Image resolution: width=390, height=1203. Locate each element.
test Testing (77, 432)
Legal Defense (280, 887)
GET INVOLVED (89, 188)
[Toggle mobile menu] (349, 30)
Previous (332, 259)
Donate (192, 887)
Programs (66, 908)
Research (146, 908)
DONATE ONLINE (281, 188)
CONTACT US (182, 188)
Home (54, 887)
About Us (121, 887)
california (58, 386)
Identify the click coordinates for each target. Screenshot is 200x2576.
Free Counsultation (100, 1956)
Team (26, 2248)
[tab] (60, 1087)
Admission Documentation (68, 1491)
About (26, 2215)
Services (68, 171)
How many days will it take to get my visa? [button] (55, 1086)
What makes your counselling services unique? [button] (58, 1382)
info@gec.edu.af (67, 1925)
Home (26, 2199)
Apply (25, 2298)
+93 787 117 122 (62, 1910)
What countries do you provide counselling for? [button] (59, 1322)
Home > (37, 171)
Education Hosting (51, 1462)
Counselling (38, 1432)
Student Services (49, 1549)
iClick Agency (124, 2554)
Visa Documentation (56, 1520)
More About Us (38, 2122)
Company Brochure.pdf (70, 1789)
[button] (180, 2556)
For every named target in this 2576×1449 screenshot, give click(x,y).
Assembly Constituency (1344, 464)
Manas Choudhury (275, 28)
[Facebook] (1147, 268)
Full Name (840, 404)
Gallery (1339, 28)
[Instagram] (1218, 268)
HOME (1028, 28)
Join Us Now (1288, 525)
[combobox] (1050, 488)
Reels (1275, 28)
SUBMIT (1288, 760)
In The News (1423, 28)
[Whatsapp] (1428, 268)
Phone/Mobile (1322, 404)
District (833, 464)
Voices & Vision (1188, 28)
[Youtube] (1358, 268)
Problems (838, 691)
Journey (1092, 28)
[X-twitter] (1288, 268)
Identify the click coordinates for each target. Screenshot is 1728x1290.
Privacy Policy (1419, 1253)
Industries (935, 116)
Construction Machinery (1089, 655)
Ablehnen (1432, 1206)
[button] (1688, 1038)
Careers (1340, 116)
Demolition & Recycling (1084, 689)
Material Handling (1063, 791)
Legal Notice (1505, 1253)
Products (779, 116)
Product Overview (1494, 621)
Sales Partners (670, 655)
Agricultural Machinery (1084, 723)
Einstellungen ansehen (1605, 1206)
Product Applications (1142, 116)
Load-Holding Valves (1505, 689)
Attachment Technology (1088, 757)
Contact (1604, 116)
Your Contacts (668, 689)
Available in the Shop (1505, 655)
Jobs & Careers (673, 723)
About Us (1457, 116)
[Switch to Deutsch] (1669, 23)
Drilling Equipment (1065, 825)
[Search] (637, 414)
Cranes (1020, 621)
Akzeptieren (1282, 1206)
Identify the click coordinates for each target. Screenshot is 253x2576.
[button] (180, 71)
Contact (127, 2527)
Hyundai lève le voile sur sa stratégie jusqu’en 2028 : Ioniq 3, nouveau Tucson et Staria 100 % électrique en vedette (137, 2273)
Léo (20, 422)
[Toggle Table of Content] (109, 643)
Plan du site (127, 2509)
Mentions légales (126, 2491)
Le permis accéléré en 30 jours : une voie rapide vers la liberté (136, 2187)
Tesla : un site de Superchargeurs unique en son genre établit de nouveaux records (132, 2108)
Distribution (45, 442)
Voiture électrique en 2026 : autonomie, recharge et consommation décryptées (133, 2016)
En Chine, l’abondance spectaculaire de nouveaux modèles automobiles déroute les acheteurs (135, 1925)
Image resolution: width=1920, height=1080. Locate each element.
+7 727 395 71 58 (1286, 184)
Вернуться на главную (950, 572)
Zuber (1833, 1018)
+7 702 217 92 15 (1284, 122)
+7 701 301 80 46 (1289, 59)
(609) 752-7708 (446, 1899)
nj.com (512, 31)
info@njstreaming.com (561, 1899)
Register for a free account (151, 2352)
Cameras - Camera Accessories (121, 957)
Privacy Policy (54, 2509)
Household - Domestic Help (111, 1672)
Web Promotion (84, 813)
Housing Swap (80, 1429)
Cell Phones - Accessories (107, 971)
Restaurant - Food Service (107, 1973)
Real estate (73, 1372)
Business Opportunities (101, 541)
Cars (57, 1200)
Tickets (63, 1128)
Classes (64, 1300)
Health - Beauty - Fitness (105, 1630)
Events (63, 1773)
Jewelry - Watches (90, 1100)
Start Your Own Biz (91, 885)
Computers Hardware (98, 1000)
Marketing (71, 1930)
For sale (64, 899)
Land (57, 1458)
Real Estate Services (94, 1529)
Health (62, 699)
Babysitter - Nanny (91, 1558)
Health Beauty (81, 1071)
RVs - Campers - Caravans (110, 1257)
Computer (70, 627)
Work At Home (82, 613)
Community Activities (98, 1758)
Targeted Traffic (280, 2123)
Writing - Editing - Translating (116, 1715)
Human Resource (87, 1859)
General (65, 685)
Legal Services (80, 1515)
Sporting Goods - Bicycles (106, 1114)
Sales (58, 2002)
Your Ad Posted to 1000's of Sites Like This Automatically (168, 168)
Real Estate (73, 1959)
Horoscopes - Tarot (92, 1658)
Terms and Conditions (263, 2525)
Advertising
..........
» TRY IT
Everything from the line containing "Classes (64, 1300)" to the end of the records must be written out exactly; include both of those lines and no others.

» TASK RESULT
Classes (64, 1300)
Health - Beauty - Fitness (105, 1630)
Events (63, 1773)
Jewelry - Watches (90, 1100)
Start Your Own Biz (91, 885)
Computers Hardware (98, 1000)
Marketing (71, 1930)
For sale (64, 899)
Land (57, 1458)
Real Estate Services (94, 1529)
Health (62, 699)
Babysitter - Nanny (91, 1558)
Health Beauty (81, 1071)
RVs - Campers - Caravans (110, 1257)
Computer (70, 627)
Work At Home (82, 613)
Community Activities (98, 1758)
Targeted Traffic (280, 2123)
Writing - Editing - Translating (116, 1715)
Human Resource (87, 1859)
General (65, 685)
Legal Services (80, 1515)
Sporting Goods - Bicycles (106, 1114)
Sales (58, 2002)
Your Ad Posted to 1000's of Sites Like This Automatically (168, 168)
Real Estate (73, 1959)
Horoscopes - Tarot (92, 1658)
Terms and Conditions (263, 2525)
Advertising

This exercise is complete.